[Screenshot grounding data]
**********

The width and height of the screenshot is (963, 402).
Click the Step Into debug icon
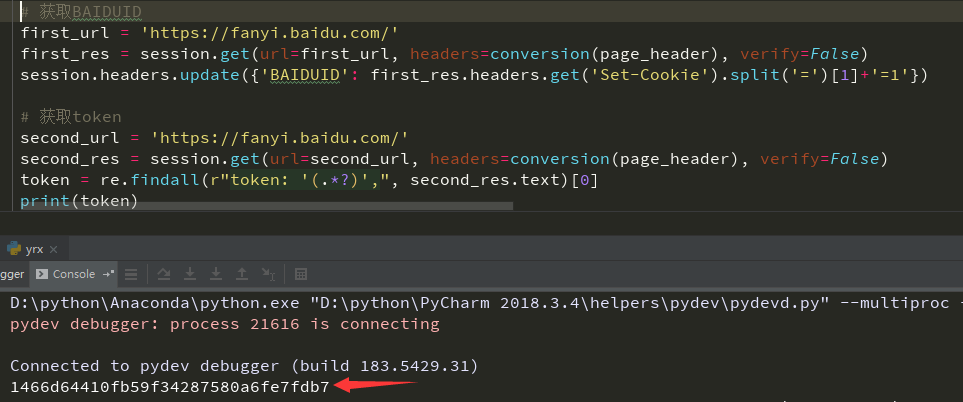(190, 274)
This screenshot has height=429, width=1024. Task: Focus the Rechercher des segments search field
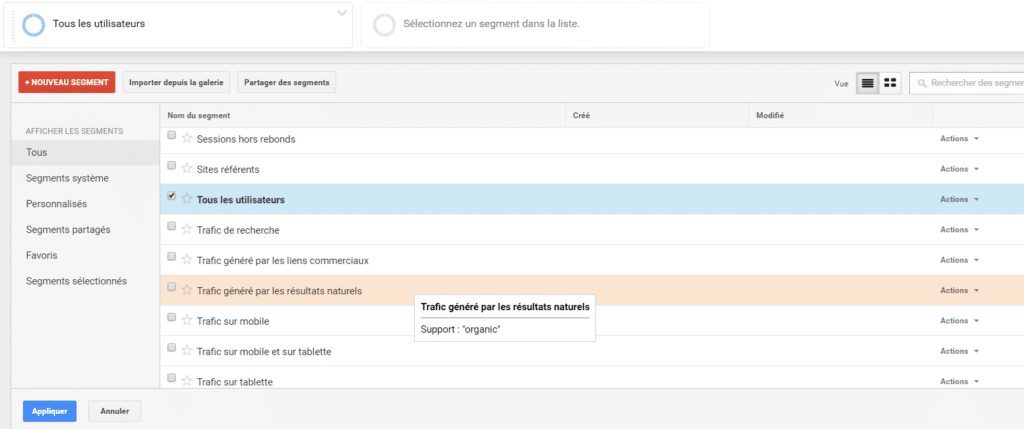(967, 83)
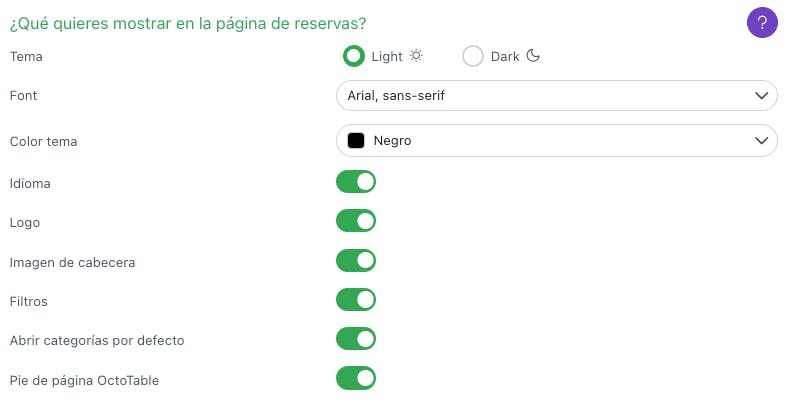Disable the Logo toggle
Viewport: 792px width, 403px height.
coord(356,221)
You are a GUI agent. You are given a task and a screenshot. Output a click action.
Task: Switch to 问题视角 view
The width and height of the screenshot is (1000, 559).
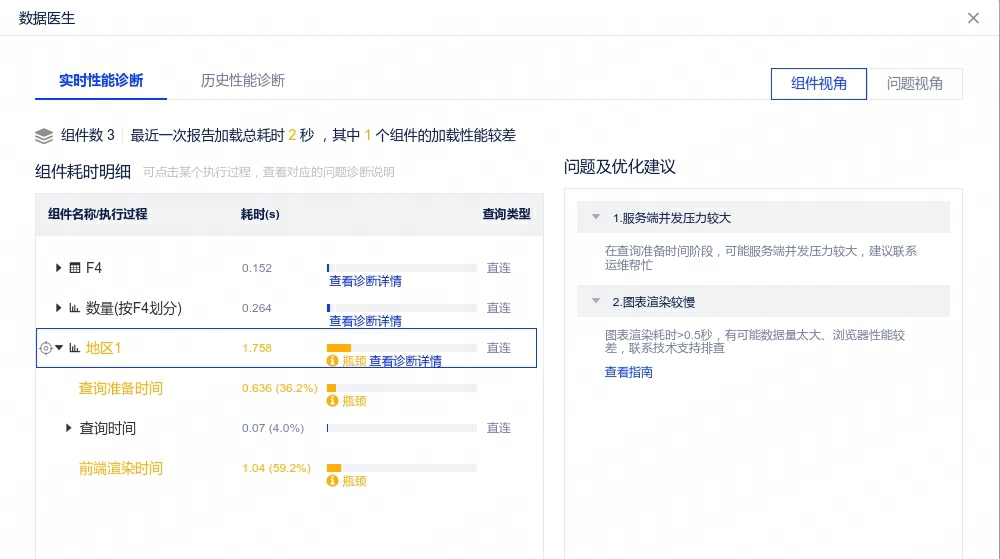[914, 84]
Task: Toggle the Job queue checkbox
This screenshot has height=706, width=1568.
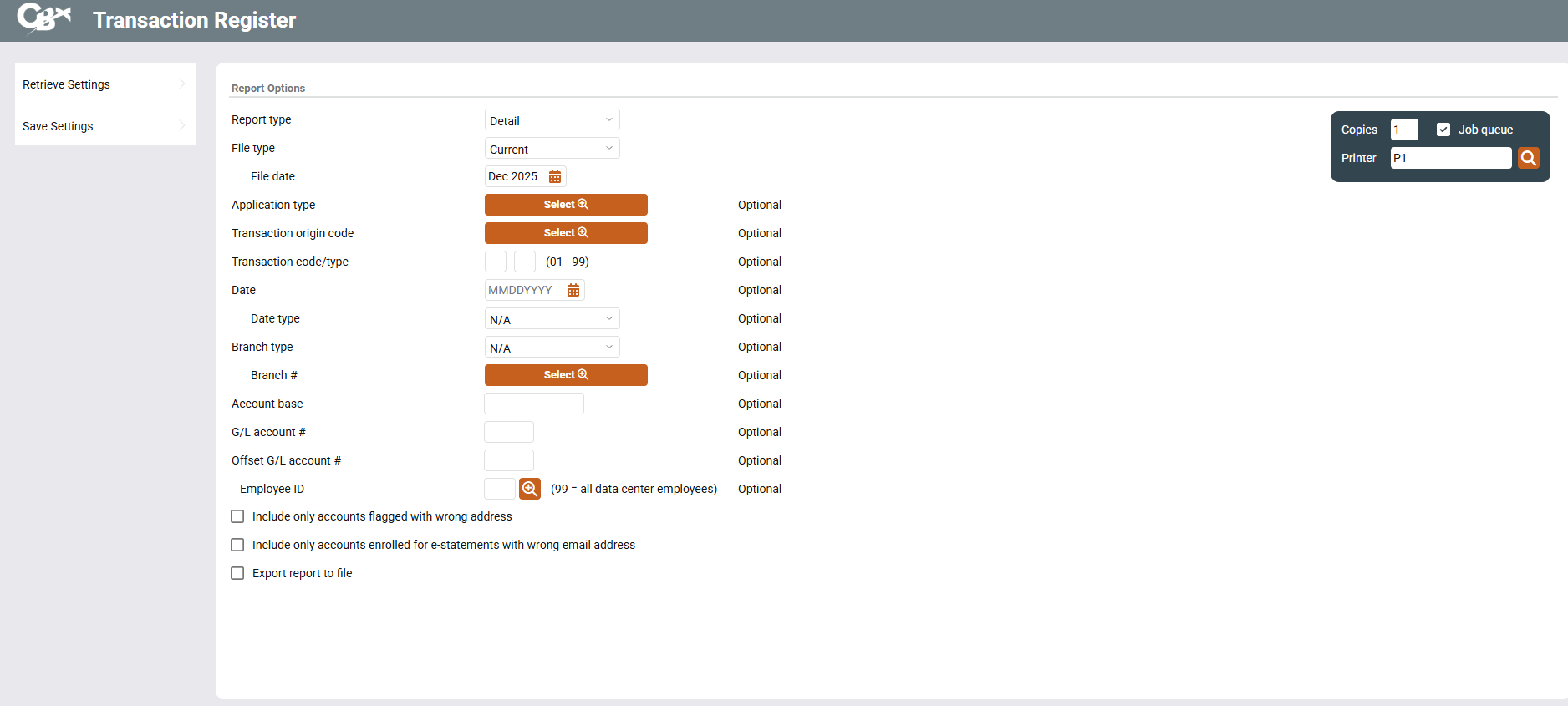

**********

● Problem
Going from the line holding "Click the Step Into debug icon" to the last line of the data above, reproduce every line exactly, both included, with the pictures omitted.

● Completed exercise
Click the Step Into debug icon
(190, 274)
This screenshot has height=429, width=1024. Task: Focus the Rechercher des segments search field
(967, 83)
Disable the Logo toggle
Viewport: 792px width, 403px height.
coord(356,221)
You are a GUI agent. You are given a task and a screenshot. Output a click action.
Task: Switch to 问题视角 view
The width and height of the screenshot is (1000, 559).
[914, 84]
Task: Toggle the Job queue checkbox
This screenshot has height=706, width=1568.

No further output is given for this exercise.